Data to process:
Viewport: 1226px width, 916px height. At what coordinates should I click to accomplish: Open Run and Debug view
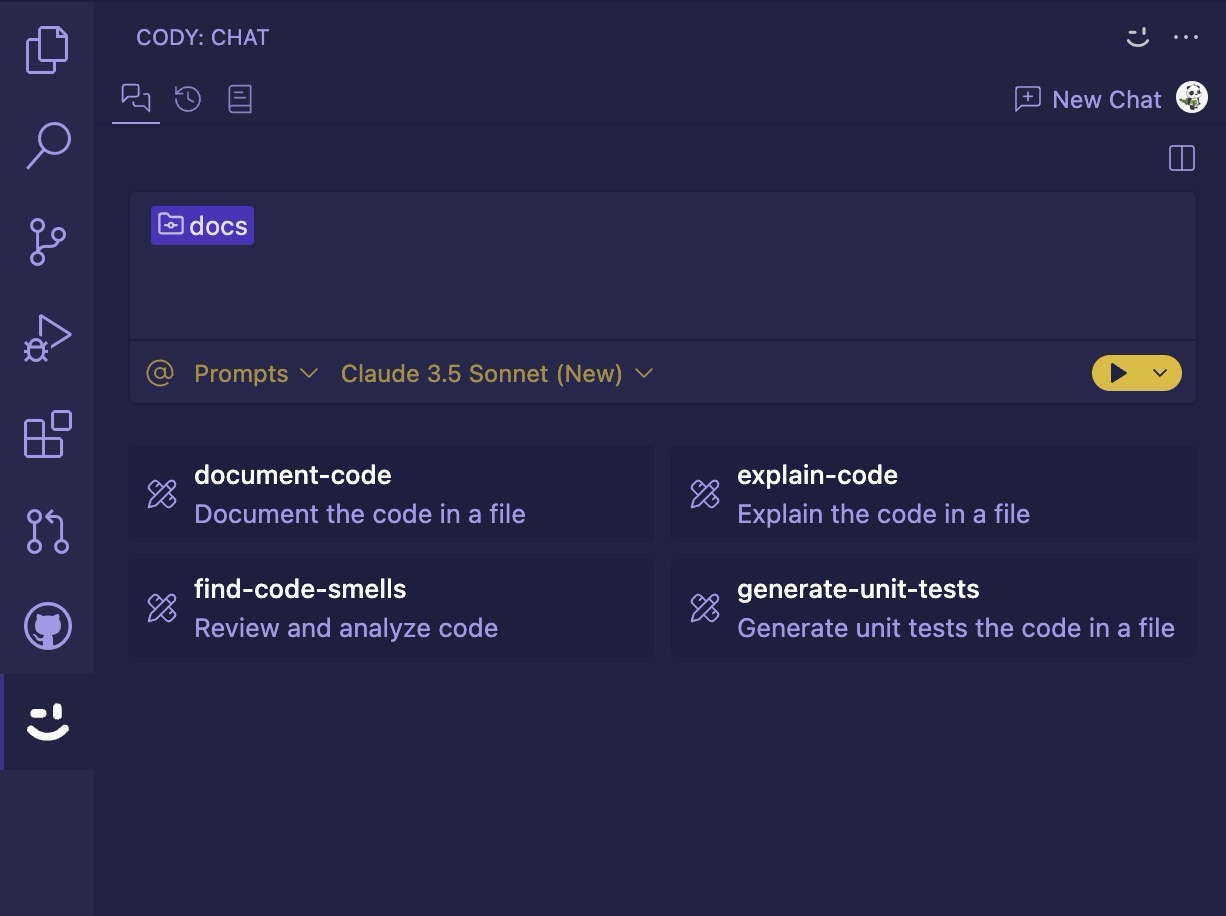[x=47, y=338]
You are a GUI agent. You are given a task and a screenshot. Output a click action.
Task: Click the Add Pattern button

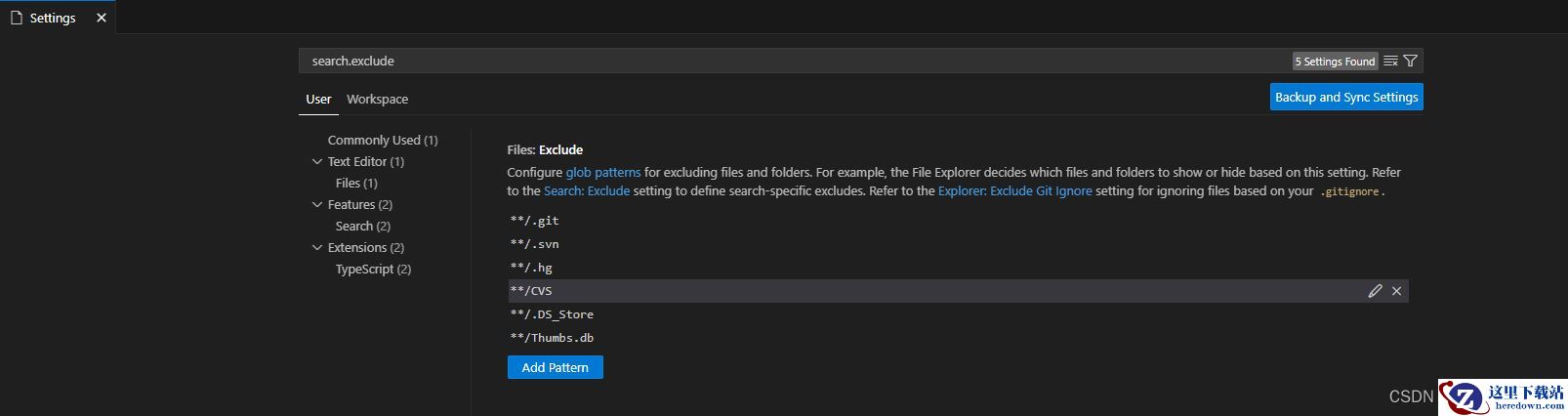click(555, 367)
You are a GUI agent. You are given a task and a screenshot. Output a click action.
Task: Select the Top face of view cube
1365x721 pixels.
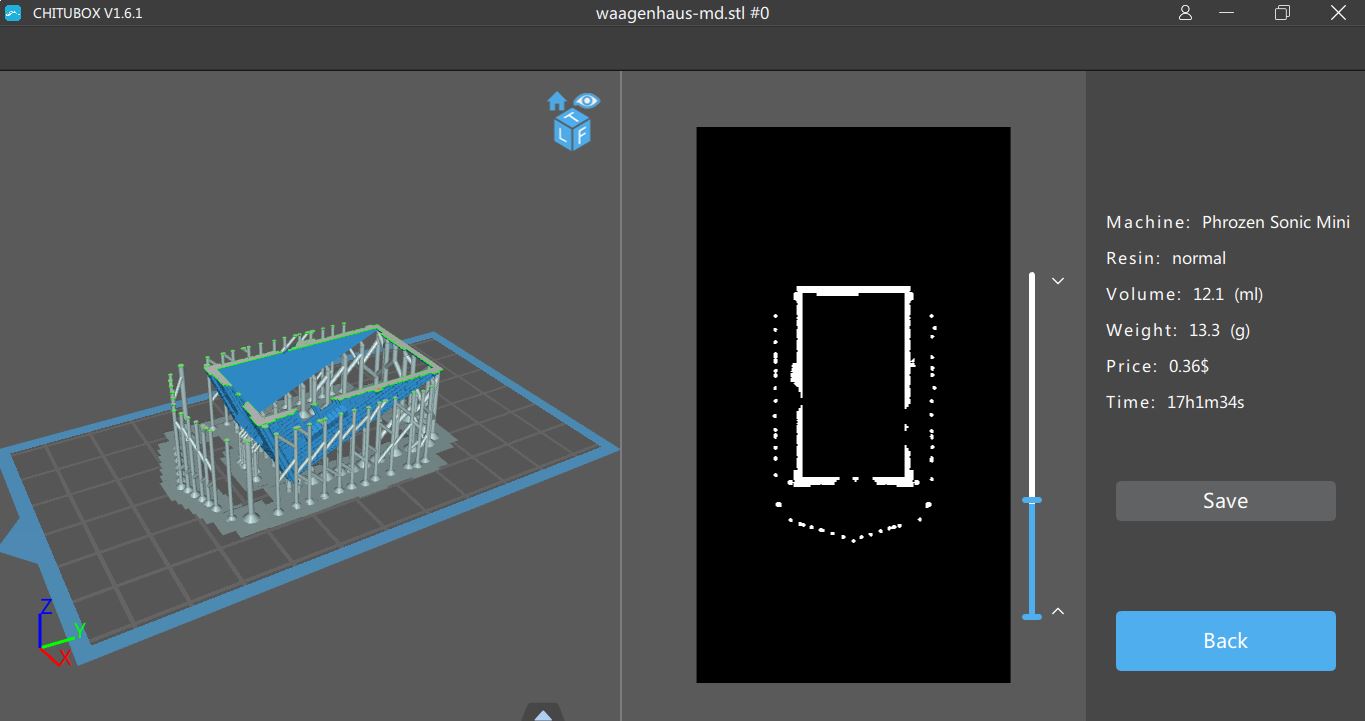pyautogui.click(x=573, y=119)
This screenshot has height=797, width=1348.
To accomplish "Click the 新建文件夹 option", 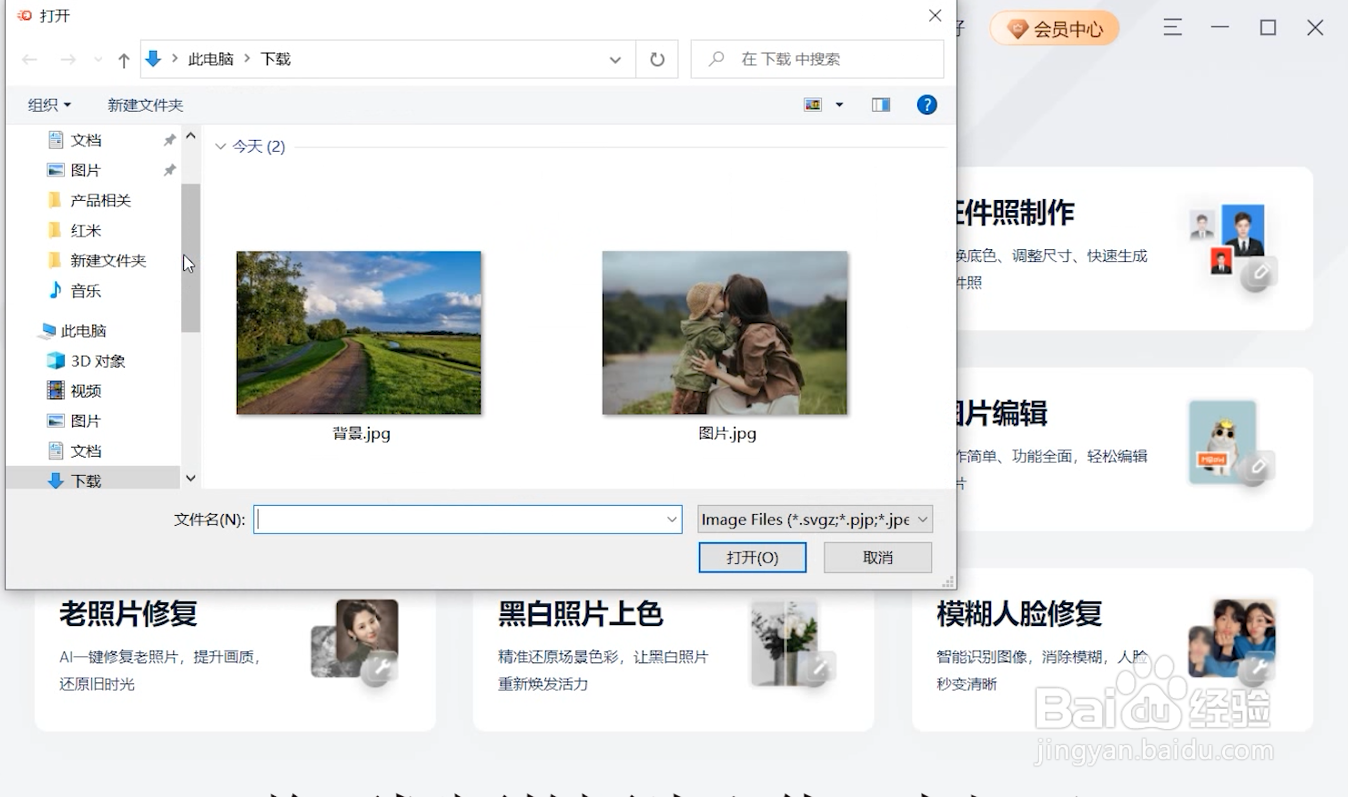I will click(145, 104).
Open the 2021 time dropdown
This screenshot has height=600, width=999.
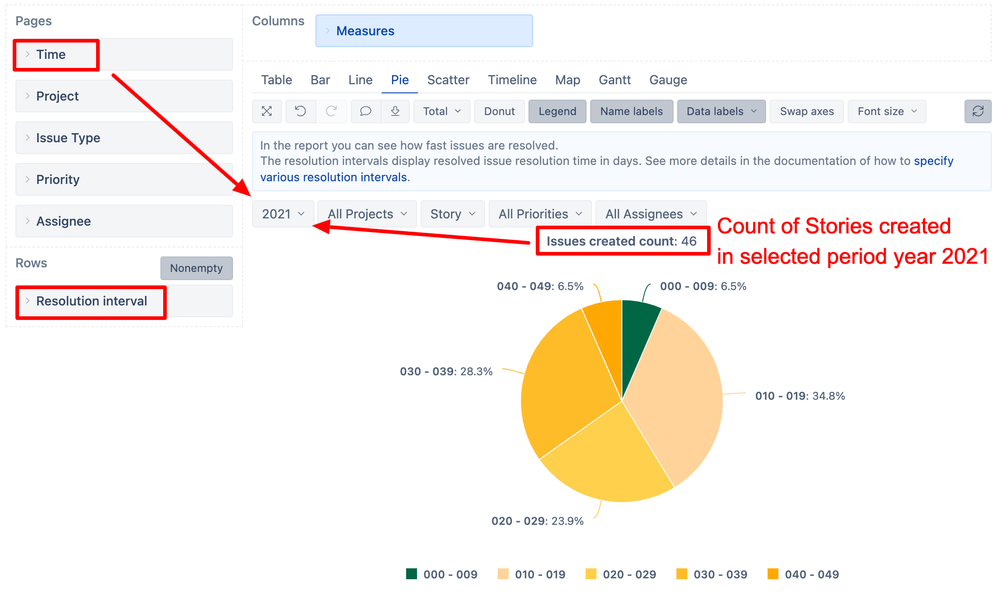(x=283, y=214)
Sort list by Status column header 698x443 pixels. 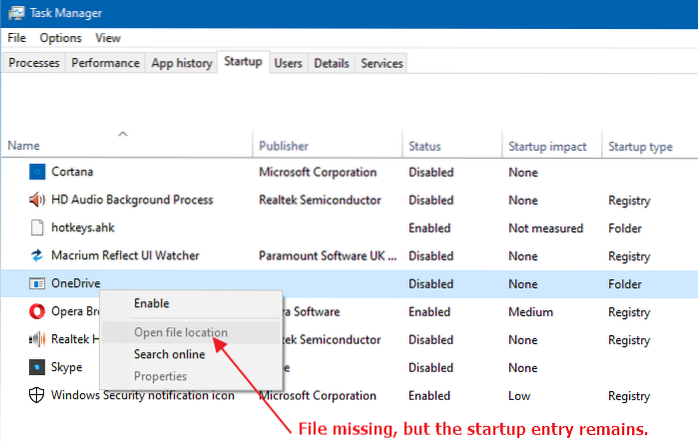click(x=425, y=146)
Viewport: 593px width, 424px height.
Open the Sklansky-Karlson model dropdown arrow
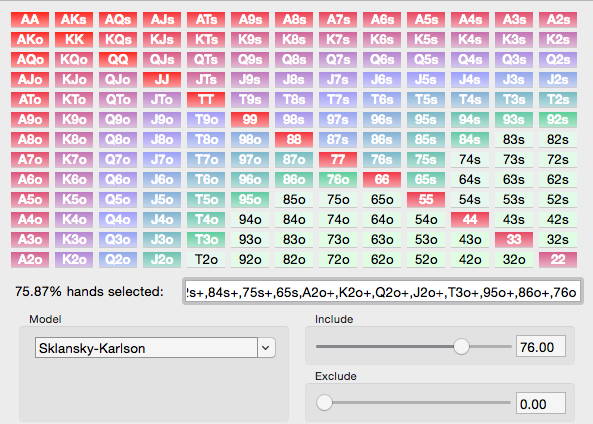[x=266, y=348]
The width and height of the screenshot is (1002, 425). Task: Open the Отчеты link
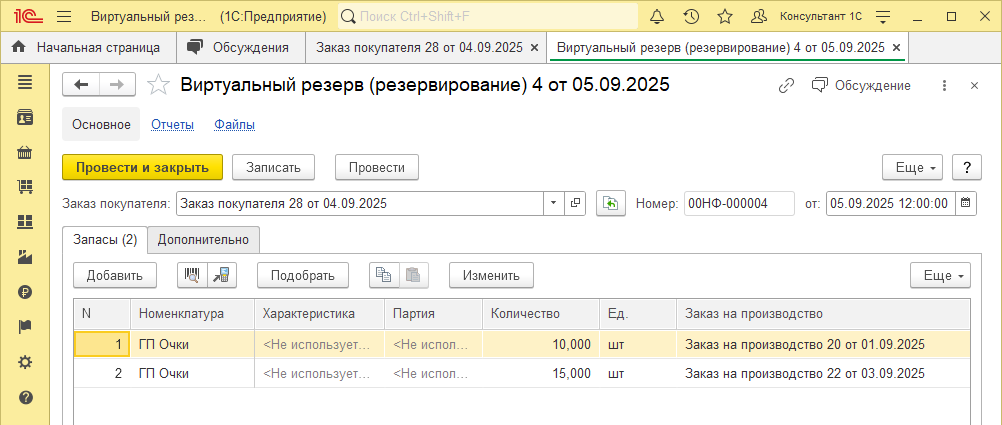[172, 125]
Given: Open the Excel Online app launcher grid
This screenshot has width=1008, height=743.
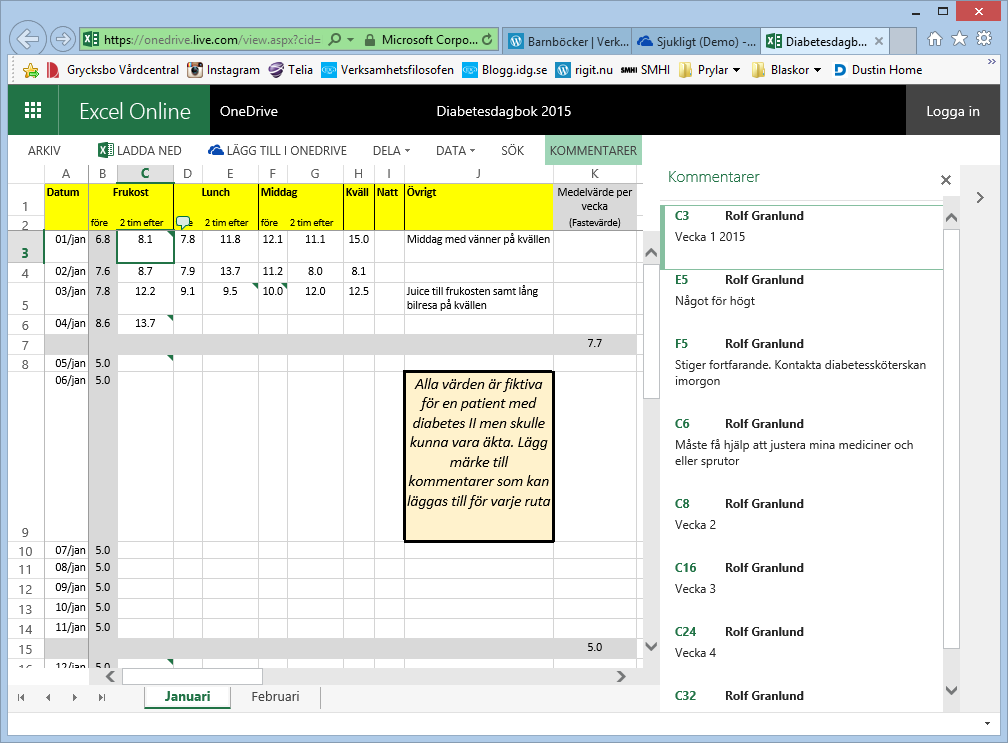Looking at the screenshot, I should coord(33,111).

What you need to do: Set the pictures aside and transcribe exactly the stretch of lines above, beginning with the one holding "Open the Sklansky-Karlson" and ending with the one holding "Given: Open the".

Written solution:
Open the Sklansky-Karlson model dropdown arrow
[x=266, y=348]
The width and height of the screenshot is (1002, 425). Task: Open the Отчеты link
[172, 125]
Given: Open the Excel Online app launcher grid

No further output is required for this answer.